京王線つつじケ丘駅から徒歩2分。甲州街道に近いビルの階段を上った先に、「栃木の地酒」ファンが集うレトロな空間が広がる。
日本酒は全て栃木県産で、常時20~30種をそろえる。「栃木の地酒はおいしいのに、あまり知られていない。それを伝えたいと思って」。壬生町出身の店主小倉誠(おぐらまこと)さん(46)は店のコンセプトをそう説明する。
バーとはいえ、刺し身など和食を中心とした料理のメニューも充実している。特に注文が多い「大山(だいせん)どり白レバーのごま油漬け」は、滑らかな食感で酒のお供にぴったり。冬に人気の「デンゾウのおでん」は、だしから仕込むこだわりの逸品だ。デザートには南ケ丘牧場(那須町)のアイスクリームも用意。食器には益子焼を使用し、ココ・ファーム・ワイナリー(足利市)のワインも扱う。
小倉さんは栃木南高(現・栃木翔南高)を卒業後に上京し、音楽活動に励んだ。その後に会社員となったが、飲食に興味があったため脱サラし、数店で修業。2013年に店を構えた。

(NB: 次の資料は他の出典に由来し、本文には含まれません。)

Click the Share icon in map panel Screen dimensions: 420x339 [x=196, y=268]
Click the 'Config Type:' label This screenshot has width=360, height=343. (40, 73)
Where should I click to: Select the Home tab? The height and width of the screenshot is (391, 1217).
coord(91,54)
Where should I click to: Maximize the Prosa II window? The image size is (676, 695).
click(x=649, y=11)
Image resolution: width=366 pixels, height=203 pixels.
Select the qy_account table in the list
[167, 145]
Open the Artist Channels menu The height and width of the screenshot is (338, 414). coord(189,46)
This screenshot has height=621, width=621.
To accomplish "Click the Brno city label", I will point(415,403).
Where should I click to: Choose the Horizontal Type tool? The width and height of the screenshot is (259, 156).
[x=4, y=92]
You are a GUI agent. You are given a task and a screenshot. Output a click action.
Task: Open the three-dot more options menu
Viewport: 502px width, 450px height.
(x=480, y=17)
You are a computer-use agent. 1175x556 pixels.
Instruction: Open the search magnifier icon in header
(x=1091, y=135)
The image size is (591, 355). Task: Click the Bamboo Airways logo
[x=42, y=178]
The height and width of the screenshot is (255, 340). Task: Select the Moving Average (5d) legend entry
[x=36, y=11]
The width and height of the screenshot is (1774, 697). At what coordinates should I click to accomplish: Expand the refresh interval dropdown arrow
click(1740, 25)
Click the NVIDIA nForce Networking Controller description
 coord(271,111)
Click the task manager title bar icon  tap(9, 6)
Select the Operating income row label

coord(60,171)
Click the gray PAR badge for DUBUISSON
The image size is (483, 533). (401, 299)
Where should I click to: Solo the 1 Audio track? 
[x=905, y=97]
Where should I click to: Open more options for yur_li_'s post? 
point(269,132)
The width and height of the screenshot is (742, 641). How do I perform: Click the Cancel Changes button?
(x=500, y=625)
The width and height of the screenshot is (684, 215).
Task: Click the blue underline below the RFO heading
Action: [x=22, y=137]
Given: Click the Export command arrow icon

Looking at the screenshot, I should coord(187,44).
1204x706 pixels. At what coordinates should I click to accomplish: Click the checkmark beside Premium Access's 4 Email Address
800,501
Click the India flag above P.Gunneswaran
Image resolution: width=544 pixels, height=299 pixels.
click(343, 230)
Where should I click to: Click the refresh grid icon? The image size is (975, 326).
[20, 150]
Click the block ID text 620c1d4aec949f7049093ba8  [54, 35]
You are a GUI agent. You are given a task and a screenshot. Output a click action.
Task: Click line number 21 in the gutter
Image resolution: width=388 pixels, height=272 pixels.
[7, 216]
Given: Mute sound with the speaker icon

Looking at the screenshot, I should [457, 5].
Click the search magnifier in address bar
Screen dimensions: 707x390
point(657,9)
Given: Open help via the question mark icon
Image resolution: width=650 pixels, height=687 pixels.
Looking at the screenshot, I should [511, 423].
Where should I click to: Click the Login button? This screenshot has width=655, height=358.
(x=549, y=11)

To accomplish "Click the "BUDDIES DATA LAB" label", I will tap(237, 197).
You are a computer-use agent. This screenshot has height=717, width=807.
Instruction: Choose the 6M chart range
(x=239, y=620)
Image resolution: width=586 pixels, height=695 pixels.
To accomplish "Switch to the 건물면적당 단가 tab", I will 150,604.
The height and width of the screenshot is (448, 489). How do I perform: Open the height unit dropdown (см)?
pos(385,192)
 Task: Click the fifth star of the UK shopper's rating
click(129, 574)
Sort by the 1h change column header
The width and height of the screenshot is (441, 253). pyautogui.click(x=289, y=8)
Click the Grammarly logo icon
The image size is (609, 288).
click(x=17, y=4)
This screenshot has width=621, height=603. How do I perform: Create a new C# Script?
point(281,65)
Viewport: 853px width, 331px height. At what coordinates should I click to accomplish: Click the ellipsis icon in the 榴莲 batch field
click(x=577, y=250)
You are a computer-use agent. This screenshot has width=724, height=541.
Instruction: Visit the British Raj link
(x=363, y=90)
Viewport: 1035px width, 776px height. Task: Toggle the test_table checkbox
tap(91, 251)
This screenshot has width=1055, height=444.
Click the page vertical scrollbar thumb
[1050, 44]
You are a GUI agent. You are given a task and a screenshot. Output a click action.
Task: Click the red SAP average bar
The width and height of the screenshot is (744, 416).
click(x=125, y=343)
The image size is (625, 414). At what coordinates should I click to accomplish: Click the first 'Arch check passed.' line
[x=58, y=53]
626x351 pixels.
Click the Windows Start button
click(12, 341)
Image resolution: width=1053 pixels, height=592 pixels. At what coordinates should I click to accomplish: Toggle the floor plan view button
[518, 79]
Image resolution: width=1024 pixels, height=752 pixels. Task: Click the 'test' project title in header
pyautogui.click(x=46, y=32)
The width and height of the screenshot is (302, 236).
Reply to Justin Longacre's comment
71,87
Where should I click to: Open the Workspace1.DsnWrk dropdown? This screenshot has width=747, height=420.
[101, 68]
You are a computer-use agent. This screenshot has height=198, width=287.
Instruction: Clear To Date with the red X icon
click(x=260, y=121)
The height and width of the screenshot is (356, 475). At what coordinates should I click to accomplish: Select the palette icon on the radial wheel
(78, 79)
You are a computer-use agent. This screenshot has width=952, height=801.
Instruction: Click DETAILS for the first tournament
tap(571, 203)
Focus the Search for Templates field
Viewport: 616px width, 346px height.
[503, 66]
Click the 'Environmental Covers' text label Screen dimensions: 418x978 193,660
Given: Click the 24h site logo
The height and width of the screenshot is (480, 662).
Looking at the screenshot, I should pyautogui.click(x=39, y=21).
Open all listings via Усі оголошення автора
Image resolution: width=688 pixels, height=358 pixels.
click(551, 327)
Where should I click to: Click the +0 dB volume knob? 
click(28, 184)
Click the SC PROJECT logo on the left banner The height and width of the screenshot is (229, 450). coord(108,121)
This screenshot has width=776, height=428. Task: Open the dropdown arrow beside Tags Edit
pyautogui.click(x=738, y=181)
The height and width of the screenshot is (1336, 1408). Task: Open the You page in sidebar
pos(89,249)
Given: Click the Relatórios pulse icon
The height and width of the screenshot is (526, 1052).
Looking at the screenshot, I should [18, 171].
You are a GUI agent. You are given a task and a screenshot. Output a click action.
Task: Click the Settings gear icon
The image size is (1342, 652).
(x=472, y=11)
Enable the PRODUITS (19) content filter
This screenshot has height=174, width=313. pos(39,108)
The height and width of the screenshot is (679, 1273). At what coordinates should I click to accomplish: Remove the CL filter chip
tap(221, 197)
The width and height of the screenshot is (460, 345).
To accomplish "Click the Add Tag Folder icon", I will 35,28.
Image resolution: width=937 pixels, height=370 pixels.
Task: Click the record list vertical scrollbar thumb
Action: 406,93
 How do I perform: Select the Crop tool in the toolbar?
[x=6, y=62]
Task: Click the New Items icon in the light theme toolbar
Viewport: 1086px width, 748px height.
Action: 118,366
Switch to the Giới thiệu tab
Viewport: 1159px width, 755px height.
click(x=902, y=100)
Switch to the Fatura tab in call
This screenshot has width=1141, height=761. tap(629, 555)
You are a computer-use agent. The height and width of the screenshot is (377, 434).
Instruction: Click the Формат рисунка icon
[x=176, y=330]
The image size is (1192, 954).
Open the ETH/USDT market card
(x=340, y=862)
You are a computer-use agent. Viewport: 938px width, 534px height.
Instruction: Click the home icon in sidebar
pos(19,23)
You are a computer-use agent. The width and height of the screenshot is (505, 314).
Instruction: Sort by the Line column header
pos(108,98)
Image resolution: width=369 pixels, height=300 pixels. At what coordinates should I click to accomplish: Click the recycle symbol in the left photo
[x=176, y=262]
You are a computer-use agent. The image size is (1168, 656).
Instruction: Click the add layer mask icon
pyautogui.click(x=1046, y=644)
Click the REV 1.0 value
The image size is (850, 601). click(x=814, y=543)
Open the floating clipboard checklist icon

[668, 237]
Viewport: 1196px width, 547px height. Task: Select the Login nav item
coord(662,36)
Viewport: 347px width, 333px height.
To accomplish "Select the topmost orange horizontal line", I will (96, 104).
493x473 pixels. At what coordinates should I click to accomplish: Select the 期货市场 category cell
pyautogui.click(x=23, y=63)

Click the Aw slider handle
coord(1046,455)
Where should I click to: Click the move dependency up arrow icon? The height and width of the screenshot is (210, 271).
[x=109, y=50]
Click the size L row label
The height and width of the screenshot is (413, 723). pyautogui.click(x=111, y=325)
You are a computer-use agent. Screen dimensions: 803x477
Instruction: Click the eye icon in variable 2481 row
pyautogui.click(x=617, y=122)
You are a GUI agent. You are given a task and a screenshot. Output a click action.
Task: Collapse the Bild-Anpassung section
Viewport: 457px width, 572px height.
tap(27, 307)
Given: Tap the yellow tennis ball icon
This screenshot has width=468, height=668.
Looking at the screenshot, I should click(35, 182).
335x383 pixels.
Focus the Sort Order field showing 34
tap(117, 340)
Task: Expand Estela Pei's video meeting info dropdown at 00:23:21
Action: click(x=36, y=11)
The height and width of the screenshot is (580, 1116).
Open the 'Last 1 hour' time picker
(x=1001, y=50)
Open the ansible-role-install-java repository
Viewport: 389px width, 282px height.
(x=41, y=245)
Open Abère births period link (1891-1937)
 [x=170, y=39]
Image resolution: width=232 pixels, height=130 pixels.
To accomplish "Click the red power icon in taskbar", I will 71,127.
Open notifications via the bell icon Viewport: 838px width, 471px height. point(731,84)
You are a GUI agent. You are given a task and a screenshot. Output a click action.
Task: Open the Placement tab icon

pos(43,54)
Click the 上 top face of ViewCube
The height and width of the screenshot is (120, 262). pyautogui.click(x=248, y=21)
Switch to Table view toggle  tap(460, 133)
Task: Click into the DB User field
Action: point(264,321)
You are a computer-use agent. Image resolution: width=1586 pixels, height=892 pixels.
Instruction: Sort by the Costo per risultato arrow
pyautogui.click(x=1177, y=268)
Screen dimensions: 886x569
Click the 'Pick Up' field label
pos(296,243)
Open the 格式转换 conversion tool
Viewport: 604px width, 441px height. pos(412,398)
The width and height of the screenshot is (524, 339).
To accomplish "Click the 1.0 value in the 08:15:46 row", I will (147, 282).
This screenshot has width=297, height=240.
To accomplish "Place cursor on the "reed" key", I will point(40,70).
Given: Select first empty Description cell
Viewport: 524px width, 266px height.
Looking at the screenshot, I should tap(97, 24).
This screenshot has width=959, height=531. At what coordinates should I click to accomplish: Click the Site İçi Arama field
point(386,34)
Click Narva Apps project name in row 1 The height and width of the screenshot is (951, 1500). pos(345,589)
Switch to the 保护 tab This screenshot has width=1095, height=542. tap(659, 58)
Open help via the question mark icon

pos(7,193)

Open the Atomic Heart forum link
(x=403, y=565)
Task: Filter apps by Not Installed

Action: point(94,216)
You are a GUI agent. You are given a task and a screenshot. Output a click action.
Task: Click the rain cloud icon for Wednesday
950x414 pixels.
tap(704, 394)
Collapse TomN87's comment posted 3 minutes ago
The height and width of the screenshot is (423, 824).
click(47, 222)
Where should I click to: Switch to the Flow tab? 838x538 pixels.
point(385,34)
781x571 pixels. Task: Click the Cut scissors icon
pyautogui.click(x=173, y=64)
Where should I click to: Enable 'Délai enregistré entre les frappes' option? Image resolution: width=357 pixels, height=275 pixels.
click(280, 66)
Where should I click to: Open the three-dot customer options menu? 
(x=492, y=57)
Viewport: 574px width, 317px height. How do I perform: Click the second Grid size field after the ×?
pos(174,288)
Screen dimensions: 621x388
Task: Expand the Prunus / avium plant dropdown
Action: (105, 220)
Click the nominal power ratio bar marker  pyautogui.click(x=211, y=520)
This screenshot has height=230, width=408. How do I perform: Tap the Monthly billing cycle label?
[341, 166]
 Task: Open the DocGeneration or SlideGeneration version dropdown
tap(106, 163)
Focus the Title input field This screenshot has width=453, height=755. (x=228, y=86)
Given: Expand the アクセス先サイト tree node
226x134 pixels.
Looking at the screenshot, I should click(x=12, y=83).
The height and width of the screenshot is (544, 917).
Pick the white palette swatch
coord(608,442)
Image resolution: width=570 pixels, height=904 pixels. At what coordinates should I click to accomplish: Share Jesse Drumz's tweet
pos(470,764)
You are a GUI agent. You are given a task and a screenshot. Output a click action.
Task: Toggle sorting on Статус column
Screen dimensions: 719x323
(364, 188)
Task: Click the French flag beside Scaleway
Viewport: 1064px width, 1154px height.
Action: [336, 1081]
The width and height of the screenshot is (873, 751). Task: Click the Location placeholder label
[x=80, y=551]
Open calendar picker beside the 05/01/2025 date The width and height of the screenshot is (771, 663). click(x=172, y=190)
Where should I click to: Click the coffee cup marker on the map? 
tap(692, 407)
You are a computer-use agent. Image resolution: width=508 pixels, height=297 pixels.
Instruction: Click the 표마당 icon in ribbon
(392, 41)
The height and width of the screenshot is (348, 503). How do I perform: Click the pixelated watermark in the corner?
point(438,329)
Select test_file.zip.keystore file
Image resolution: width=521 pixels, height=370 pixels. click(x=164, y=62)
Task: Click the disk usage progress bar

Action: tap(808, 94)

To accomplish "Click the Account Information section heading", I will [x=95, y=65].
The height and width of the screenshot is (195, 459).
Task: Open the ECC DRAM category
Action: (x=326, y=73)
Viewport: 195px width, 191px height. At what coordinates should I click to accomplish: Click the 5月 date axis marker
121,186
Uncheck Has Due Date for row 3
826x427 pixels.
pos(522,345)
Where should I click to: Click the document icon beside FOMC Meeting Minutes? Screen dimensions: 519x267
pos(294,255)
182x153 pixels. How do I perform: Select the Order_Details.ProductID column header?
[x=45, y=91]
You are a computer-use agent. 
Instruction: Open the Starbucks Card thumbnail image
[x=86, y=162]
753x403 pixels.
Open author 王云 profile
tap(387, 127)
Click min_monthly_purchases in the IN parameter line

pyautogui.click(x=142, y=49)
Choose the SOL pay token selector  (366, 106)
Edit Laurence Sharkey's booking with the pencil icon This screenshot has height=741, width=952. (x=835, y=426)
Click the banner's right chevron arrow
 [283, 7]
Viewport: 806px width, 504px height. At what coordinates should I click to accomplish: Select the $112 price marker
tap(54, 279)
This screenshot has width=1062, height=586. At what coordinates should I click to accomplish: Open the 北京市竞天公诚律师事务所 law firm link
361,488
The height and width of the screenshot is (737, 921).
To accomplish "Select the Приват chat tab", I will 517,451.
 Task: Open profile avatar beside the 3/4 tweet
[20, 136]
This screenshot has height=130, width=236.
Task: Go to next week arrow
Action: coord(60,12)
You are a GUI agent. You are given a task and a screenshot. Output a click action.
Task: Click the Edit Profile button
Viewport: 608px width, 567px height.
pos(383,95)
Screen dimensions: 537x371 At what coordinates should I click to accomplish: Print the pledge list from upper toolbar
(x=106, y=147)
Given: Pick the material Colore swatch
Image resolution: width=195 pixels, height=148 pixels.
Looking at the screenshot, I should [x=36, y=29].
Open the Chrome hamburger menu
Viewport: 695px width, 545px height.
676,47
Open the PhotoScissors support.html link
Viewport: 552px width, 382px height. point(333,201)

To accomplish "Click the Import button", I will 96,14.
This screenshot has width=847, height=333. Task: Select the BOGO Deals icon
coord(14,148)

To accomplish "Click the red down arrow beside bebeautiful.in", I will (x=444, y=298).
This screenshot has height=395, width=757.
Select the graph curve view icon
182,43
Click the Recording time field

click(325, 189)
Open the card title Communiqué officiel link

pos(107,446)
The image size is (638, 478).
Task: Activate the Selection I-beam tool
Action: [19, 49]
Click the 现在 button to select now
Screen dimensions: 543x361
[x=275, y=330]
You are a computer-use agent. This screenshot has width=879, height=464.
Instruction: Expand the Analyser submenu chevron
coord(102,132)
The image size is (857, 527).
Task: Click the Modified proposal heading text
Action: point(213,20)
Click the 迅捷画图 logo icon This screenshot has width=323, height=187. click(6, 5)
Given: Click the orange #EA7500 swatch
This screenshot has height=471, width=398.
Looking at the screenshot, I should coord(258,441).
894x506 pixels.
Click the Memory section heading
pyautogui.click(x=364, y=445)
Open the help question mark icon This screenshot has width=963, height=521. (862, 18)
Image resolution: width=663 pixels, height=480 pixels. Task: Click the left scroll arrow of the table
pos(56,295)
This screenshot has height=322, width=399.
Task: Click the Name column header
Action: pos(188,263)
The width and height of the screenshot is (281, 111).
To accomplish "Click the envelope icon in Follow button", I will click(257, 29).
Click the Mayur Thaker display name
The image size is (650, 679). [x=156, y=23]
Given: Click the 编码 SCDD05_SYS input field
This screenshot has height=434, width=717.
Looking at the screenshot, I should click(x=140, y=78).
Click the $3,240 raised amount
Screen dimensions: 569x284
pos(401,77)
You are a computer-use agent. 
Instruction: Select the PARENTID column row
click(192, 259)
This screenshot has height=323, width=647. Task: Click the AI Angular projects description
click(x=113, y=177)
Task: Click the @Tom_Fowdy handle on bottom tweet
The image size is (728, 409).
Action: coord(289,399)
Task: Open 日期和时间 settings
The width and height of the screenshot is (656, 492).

店名は祖父の故傳藏(でんぞう)さんに由来する。「大正時代をイメージした店内の雰囲気に合うし、故郷の物を使うという気持ちも込めた」
コロナ禍の前には、県内の酒蔵を招いて客との交流イベントも行っていた。感染が収束したら、酒蔵の見学ツアーも実現させたいと考えている。
メモ 調布市西つつじケ丘3の37の14 カジマヤビル2階 電話042・444・3865。火~金曜は午後6時~午前1時、土曜は午後5時~午前1時、日曜は午後4~11時。定休は月曜と第3日曜。
■店主の思い
離れてみると地元の良さが見えてきます。観光も食も酒も質が高いので、この店をきっかけに、東京の人にも栃木の良さを知ってもらえたら何よりです。